The queen scrambled into warm hose and trunks, wool shirt, leather jerkin, cape, and riding boots. She grabbed two of the gold forks Robin had given her and slid one inside the top of each boot. Meg, who must now don the queen’s garments, hastily handed her a pair of gloves, hat, and muffler.
“You're not thinking the killer’s someone in the household at Greenwich?” Meg asked, blinking back tears again. “I mean like someone who comes and goes here through the back kitchen door, perhaps bringing in fresh game for the table from the forests there? If so, Ned could have been harmed long before this!”
“He’ll be free within the hour. Meg, I’ve been wrong about Ned.”
“Mayhap we all have.”
Elizabeth had no time to pursue that.
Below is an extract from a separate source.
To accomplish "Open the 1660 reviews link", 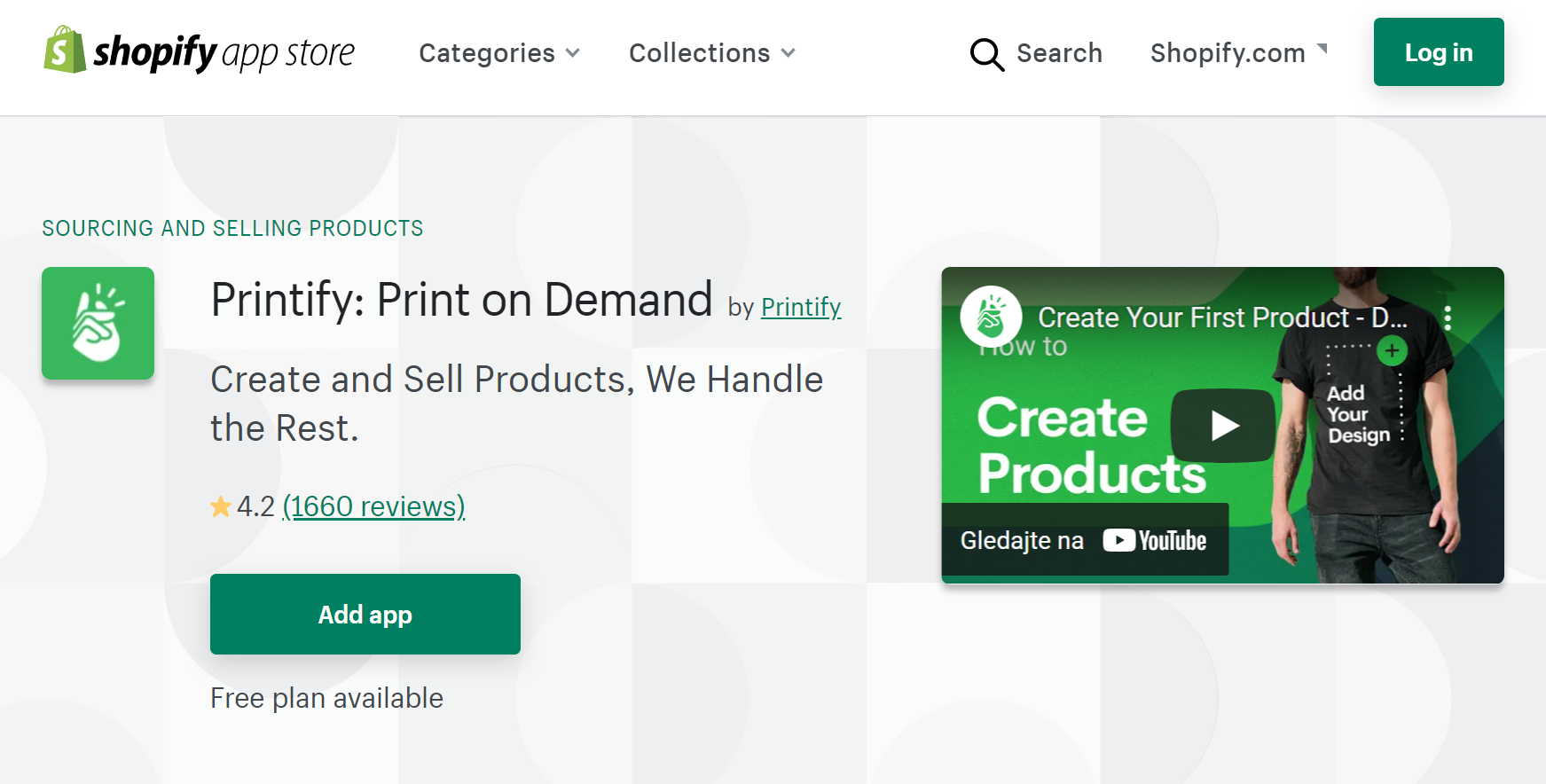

She squeezed Meg’s shoulder and went to open the door to the privy staircase while Meg lit a lantern.
“It’s been a while since you went out like this—and never for a better cause,” Meg said as she rushed down the stairs behind the queen, holding the lantern aloft to light her way.
“We need Ned back here,” Elizabeth vowed as her voice cracked with emotion.
“Yes, we need him here,” Meg echoed as the queen opened the door to find Jenks waiting with the others.
Jenks and Meg simply stared at each other. He helped the queen mount. God help us, Elizabeth thought, to solve not only the murders but the mess Ned, Jenks, and Meg were in.
Having exhausted himself pacing and agonizing, Ned had begun to sleep irregular hours. It made the time pass and temporarily obliterated his fears. At least Elizabeth of England had consigned him to a prison with a fireplace, food, and warm bed. He snuggled down in it now, the counterpane and covers tight around his hunched shoulders.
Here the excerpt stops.